The win, which was announced by Defence Minister, Harriett Baldwin, at DSEI yesterday (September 14th 2017), will see HORIBA MIRA deliver innovative systems for the autonomy of Unmanned Ground Vehicles (UGVs) using its Modular Autonomous Control Equipment (MACE) as well as an intelligent routing and path planning system using Artificial Intelligence (AI).
The Last Mile programme seeks to deliver advanced technology solutions that enables the autonomous resupply of soldiers on the front line, which can often include mission-critical supplies, focussing on the challenging ‘last mile’ in the land environment.
The two projects awarded to HORIBA MIRA are:
- Artificial Intelligence Based Low Bandwidth Perception, Command and Control for Last Mile Autonomy will see HORIBA MIRA engineers develop an innovative command and control system, using AI, for the supervised autonomy of UGVs. The system will use AI for perception and obstacle-mapping, enabling a UGV to understand its surroundings yet transmit a fraction of the conventional quantity of data back for operator visualisation when compared to conventional video. This will significantly reduce the communications bandwidth requirement and improve the ground-to-ground range and penetration when compared to traditional UGV links.
- Advanced Terrain Perception, Intelligent Routeing and Path Planning using Artificial Intelligence for Last Mile Autonomy, will deliver advanced strategic and tactical route planning systems combining mapping data with AI to ensure autonomous UGVs achieve their delivery objectives, thereby helping to de-risk the delivery.

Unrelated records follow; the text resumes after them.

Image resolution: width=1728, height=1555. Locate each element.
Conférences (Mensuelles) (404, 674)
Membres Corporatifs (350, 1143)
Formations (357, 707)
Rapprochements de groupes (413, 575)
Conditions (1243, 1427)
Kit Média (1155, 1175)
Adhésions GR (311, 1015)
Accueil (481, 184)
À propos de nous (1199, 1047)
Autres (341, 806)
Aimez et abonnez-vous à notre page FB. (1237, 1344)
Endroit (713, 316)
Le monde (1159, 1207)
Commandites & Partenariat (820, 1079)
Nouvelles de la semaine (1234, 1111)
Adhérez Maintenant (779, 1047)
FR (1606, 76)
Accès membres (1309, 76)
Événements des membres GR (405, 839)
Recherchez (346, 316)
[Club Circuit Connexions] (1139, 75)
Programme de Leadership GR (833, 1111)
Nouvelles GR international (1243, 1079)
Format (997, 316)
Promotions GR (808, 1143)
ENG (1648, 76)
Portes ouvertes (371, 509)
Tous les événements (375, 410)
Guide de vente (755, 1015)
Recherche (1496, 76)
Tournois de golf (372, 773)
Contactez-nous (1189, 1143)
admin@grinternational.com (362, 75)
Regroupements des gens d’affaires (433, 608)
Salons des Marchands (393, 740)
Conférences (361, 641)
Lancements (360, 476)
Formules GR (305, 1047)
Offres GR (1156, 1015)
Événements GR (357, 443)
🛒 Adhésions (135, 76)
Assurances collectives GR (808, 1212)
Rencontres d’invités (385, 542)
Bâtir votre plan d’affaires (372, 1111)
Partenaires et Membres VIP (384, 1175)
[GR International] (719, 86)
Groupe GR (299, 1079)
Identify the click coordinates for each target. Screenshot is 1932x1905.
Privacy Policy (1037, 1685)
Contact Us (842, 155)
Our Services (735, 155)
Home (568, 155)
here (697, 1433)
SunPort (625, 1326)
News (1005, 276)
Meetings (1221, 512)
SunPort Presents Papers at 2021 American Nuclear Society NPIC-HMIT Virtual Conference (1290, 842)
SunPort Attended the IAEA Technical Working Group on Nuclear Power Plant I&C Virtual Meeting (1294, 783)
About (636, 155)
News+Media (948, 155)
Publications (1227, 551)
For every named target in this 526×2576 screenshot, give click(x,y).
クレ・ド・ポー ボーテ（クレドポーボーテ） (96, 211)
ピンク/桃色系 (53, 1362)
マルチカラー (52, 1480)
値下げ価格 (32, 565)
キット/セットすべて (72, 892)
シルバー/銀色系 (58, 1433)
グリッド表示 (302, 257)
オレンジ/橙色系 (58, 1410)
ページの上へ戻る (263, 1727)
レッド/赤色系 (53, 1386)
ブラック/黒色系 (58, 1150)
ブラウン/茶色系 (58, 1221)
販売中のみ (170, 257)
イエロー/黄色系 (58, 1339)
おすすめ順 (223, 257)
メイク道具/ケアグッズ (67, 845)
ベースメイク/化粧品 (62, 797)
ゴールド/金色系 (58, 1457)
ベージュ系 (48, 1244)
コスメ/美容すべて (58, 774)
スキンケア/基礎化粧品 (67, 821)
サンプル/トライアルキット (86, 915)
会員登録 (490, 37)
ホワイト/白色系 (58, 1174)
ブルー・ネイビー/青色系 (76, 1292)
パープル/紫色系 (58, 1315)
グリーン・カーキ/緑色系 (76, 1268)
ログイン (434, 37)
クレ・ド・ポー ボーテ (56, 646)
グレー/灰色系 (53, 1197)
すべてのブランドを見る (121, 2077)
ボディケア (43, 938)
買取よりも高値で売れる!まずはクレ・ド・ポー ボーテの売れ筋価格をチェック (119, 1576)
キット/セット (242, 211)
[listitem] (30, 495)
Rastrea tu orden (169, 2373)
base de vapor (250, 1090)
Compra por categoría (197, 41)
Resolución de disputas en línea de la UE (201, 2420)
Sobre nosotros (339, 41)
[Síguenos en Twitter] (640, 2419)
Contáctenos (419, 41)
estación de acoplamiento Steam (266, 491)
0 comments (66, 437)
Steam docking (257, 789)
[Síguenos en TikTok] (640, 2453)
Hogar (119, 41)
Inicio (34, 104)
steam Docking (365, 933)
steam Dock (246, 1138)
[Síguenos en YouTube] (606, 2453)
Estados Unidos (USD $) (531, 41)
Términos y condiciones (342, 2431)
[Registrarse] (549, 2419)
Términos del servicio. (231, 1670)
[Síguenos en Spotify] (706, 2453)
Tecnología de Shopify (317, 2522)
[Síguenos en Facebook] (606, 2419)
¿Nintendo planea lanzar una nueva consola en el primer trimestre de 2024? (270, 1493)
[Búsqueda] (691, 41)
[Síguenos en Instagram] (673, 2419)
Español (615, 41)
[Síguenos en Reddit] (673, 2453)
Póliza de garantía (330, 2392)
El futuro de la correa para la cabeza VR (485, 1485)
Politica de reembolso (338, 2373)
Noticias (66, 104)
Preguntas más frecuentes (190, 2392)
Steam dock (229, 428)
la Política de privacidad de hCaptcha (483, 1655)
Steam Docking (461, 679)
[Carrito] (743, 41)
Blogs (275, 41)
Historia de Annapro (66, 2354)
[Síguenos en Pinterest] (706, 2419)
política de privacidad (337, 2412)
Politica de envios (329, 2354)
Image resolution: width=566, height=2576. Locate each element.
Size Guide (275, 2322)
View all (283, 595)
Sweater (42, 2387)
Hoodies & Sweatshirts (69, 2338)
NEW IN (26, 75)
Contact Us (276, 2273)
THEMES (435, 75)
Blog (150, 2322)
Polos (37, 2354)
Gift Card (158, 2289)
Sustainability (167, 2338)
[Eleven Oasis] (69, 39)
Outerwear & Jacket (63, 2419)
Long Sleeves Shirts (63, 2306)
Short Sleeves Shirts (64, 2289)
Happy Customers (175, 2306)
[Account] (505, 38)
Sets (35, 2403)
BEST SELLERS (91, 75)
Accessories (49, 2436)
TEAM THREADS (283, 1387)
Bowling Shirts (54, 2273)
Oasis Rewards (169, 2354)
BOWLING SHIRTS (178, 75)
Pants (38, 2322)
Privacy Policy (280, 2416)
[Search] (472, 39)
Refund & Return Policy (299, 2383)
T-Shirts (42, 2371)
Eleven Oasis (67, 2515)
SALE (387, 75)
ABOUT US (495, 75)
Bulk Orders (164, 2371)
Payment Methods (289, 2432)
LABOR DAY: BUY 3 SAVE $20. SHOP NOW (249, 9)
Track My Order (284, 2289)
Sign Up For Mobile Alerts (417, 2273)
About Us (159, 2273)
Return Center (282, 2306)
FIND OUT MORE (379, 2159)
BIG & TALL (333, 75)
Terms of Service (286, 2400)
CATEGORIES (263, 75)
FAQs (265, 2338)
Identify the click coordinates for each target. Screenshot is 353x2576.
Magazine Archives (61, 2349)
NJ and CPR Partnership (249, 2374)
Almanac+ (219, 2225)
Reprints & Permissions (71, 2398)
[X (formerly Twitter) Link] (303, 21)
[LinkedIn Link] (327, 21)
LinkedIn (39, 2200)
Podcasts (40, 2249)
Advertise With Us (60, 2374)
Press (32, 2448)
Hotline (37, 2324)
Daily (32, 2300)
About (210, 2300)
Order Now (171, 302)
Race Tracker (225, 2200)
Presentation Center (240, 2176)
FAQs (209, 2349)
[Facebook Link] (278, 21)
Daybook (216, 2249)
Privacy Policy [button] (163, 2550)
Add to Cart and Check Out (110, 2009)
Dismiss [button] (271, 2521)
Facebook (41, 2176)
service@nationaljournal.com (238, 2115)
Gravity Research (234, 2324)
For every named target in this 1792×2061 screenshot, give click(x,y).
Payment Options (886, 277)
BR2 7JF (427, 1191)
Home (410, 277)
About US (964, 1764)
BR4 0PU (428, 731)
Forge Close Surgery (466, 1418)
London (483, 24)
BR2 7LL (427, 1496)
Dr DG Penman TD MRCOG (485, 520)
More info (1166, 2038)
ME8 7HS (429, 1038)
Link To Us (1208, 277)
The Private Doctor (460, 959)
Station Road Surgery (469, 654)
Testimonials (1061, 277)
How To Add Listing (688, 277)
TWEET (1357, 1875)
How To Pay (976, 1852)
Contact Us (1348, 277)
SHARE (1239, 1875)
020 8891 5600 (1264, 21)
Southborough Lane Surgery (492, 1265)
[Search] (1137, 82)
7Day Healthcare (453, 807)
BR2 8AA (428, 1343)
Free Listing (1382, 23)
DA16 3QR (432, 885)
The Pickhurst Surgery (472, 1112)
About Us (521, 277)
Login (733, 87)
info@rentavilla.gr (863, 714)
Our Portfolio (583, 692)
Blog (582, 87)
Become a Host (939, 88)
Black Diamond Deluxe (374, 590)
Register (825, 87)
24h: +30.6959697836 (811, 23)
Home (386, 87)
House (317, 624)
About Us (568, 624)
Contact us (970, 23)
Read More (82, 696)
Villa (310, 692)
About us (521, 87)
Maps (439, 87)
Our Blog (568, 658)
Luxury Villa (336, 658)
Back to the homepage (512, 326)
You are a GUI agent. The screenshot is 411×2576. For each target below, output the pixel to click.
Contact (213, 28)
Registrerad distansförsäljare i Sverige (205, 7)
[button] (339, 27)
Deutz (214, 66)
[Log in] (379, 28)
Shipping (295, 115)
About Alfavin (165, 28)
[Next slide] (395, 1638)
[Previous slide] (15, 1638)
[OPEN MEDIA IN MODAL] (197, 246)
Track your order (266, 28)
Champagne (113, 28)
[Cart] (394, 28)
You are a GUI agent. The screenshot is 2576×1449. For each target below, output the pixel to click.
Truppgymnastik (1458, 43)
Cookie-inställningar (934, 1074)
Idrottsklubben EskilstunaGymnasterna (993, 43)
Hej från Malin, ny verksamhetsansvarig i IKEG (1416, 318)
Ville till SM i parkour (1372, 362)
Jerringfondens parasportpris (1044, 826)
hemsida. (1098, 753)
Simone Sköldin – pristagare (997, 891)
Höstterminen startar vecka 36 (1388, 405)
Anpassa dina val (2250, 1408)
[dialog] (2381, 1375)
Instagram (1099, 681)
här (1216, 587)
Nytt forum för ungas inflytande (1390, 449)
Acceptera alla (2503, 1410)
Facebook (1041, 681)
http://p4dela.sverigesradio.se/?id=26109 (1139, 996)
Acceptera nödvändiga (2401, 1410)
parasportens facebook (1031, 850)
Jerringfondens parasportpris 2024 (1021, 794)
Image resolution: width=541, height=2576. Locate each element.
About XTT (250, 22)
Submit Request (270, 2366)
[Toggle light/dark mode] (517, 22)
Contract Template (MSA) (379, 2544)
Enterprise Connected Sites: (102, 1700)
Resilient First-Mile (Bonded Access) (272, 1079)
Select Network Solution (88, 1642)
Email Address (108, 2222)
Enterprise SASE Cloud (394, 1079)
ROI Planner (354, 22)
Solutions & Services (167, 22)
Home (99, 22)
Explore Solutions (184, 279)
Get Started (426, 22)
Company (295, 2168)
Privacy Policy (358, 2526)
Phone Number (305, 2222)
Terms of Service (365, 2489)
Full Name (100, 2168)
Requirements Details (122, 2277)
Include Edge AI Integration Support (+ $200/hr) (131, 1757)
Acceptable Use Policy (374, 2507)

HORIBA MIRA has been active in the development of autonomous UGVs and associated systems for almost 20 years, and through that period has delivered several programmes including PANAMA – a UGV in-service with the British Army for IED detection – and a collaborative programme with JCB and Leica to deliver autonomous unmanned construction machines. This includes the development of an Autonomous Unmanned Track Loader, which is designed for both civil and defence use, and can complete a number of different engineering tasks, many of which have been identified by the British Army in their Remote and Autonomous Systems (RAS) programme.